Pode ser que as coisas acabem evoluindo para onde não se deseja que cheguem. Porque o campo infestado de divergências entre poderes ainda é tolerável quando se limita a dois; mas não quando atinge os três. O risco está em que os conflitos de competência entre Legislativo e Supremo Tribunal Federal respinguem no Executivo; este, por mais que tente evitar, de forma alguma estará a salvo na guerra que se trava entre togas e mandatos parlamentares. Para autorizar tais temores, observa-se, em paralelo, a dificuldade residual gerada por um Parlamento conservador em sua maioria, ao lado de um Judiciário que, rompendo com as tradições da mais alta corte, agora revela-se mais sensível aos pleitos de setores chamados progressistas.

Por mais que alguém não goste do convalescente presidente da República, seria cruel demais torcer para vê-lo tragado nesse redemoinho. Ele e seu governo têm a perder muito, a começar na ampliação de dificuldades para a tramitação das mensagens submetidas ao Congresso. O sinal evidenciou-se logo, quando deputados e senadores se desvestiram de representação partidária, e agora se organizam em bancada de resistência e obstrução; nisso empenhados evangélicos, os votos simpáticos à legislação da bala e os porta-vozes do agro. O Executivo sujeito ao fogo cruzado que se acende nos palácios vizinhos. Por que não preocupar?.

Tornando mais aguda a ameaça de crise ampliada, surgem certas ideias, que, não sendo de todo ruins, são lembradas no momento inadequado, pois convocam pessoas, entidades e instituições a acentuar diferenças éticas, morais e religiosas. É o caso da proposta de realização de plebiscito sobre a prática do aborto, tema que pesquisas anteriores já revelaram a contrariedade da maioria dos brasileiros. Não custa lembrar que pedir a manifestação popular sobre questões sensíveis costuma ser a fuga proposital dos congressistas, quando não se sentem à vontade para decidir e temem desagradar a fiéis ou ateus. Outras vezes, e aqui está outro risco, a consulta cumpre o indesejável papel de permitir pressões sobre setores não suficientemente informados, mas facilmente manipulados por organizações comunitárias ou pela fartura das ONGs que temos no Brasil.

(No Dicionário Político da Editora UNB, página 927, Gladio Gemma lembra que isso pode ser instrumentalmente utilizado “por correntes autoritárias ou totalitárias para legitimar o seu poder autocrático”. Verdade que, na crista de uma onda do sentimento popular, o plebiscito pode opacar o verdadeiro sentimento que procura descobrir, sem embargo de ser poderoso veículo da prática direta a da democracia).

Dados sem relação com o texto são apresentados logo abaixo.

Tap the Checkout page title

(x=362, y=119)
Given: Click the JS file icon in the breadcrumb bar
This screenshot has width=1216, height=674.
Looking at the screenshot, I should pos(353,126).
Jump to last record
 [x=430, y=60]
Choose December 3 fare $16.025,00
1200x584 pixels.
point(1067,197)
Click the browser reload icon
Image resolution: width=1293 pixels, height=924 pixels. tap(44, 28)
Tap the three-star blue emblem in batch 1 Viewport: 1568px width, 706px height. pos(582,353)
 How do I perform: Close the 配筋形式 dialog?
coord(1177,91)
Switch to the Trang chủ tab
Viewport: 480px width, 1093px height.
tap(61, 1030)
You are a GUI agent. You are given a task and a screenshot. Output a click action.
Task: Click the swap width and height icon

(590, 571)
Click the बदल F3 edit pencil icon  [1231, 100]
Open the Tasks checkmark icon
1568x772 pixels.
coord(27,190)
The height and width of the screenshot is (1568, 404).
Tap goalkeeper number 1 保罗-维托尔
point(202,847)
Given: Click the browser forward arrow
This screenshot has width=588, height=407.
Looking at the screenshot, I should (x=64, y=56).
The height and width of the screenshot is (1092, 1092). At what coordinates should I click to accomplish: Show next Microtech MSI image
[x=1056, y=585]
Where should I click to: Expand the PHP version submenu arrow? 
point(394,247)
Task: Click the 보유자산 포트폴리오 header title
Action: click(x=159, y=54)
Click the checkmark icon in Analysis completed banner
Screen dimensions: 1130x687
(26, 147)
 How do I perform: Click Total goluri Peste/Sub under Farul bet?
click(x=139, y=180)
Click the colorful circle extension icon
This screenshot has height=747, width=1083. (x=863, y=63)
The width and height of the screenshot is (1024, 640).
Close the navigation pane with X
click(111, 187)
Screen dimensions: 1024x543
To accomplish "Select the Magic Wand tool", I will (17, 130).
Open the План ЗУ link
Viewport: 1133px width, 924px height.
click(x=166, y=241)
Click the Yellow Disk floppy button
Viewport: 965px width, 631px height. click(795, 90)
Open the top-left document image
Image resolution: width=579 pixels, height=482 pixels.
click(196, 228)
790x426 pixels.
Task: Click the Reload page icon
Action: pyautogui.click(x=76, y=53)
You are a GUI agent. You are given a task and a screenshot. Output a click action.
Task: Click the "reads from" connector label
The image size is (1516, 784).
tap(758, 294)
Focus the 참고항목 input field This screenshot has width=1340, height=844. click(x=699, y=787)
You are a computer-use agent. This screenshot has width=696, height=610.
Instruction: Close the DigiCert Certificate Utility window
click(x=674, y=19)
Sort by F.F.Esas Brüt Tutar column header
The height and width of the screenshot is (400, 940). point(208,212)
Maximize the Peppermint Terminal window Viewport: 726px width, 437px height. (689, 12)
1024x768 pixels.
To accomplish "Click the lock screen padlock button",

Membros do Supremo Tribunal não dizem formalmente, mas deixam claro. O que tem movido suas frequentes incursões no campo das tarefas do Congresso Nacional é que se veem instados a fazer o que os parlamentares não fazem ou demoram fazer. Em casos mais recentes, a medição de forças entre os dois poderes se acentuou com a marcação de espaços para as populações indígenas, legislação sobre porte e uso de drogas, aborto consentido para gestações de até doze semanas, além do desenterramento do velho imposto sindical, em nova embalagem. Nenhuma outra pauta teria sido tão eficiente para colocar juízes e deputados frente a temas selecionados entre os mais polêmicos.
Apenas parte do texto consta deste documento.